Ce week end dans le Perche, j’ai partagé un instant d’authenticité avec les meuniers du Moulin de la Peltrie.
Ce matin j’ai rendez vous avec le meunier du Moulin de la Peltrie à Bivilliers, sur la route entre Tourouvre et Mortagne-au-Perche. Philippe, en effet, a généreusement accepté de me raconter son histoire et m’expliquer les secrets de fabrication de son pain d’exception. Me voici donc dans la cour du Moulin, je pénètre dans le fournil.
…cette odeur du pain chaud, chargée de promesses, littéralement me submerge.
Philippe est au travail depuis plusieurs heures déjà.
La première fournée est en train de cuire. Pendant que Philippe prépare la seconde avec des gestes surs et les sens en alerte, je l’observe et j’écoute.
Il me raconte sa reconversion, sa recherche de liberté et de sérénité. La quête commence. Comment en 2001, avec son ami Jean, ils décident ensemble de reprendre le Moulin dans le but de poursuivre l’activité de meunerie. Les deux hommes, animés par la même passion, connaissent leur sujet et, rapidement, créent différentes farines et recettes de pain. On leur doit notamment la Baguette du Perche que l’on trouve désormais sur les bonnes tables new yorkaises ou tokyoïtes.
Vient alors cette décision de se tourner vers des farines issues de l’agriculture biologique et de transformer leur farine en pain.
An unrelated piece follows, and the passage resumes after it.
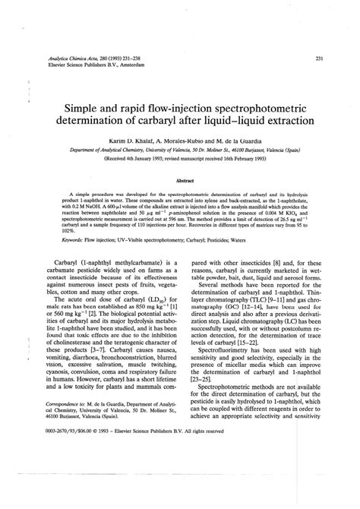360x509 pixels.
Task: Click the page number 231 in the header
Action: pyautogui.click(x=320, y=58)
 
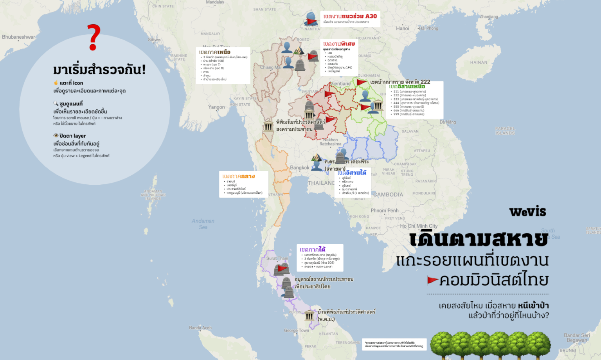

La quête se poursuit.
Le four à bois construit en 2008 par les « Fours Voisins » et dont la réputation n’est plus à faire, est impressionnant.
Bâti en briques réfractaires, à chauffe directe au gueulard, avec deux étages de 8m² chacun, construction manuelle brique après brique, tapis d’enfournement…il faut ce qu’il faut pour mériter la véritable appellation « pain cuit au feu de bois ». Mais on n’enfourne pas n’importe quelle pâte dans un tel chef-d’œuvre.
Le savoir faire de la fabrication du pain selon des procédés authentiques, pourtant vieux de trois mille ans, s’est perdu. Philippe se transforme alors en alchimiste, la quête continue.
…et encore cette odeur du pain chaud, emplie de réconfort, et qui m’envahit
Les grains en premier lieu, broyés sur meule de pierre afin de laisser à la farine toutes les qualités nutritives des céréales, l’eau de source provenant vraisemblablement de la même nappe que celle de l’Abbaye de la Trappe, le sel de Guérande estampillé « Nature et Progrès », le levain artisanal fabriqué par Philippe au laboratoire, le temps de fermentation de la pâte. Bannis gluten, levure et autres additifs que le « progrès » nous a apportés.
Philippe cherche, se documente, essaie, recommence pour tenter de retrouver enfin les recettes et gestes ancestraux. Comme ce pain exceptionnel « Le Mérelle », un pain du Moyen Age, pour lequel il a consacré six mois de recherches et d’expériences avant de trouver la recette parfaite.
Mais le géant attend son heure. La notice d’utilisation n’est pas livrée avec le Voisins ! lui aussi, il a fallu l’apprivoiser. La quête perdure.
Allumé plusieurs heures avant la cuisson, chauffé jusqu’à 450° puis le laisser se calmer jusqu’à ce que la température retombe à 300°. Seulement à cet instant, le pain scarifié sera enfourné et cuira pendant une heure en chaleur descendante.
…et toujours cette odeur de pain chaud, gorgée d’espérance, qui finit de m’enivrer.
Chacune de ces étapes, effectuées dans le respect des traditions, confèrent aux pains du Moulin de la Peltrie des qualités gustatives exceptionnelles, des arômes savoureux et une excellente tenue de conservation.
Mais ma visite s’achève. Je quitte le moulin comblée et sans pouvoir m’empêcher de penser aux mots si forts de sens que sont alchimie, transmission, rituel, partage. Oui, il y a sans nul doute un esprit de compagnonnage chez ces deux compères.
Un immense merci Philippe et Jean pour m’avoir offert cette parenthèse d’authenticité.
…et cette délicieuse odeur de pain chaud qui ne m’a pas quittée de la journée.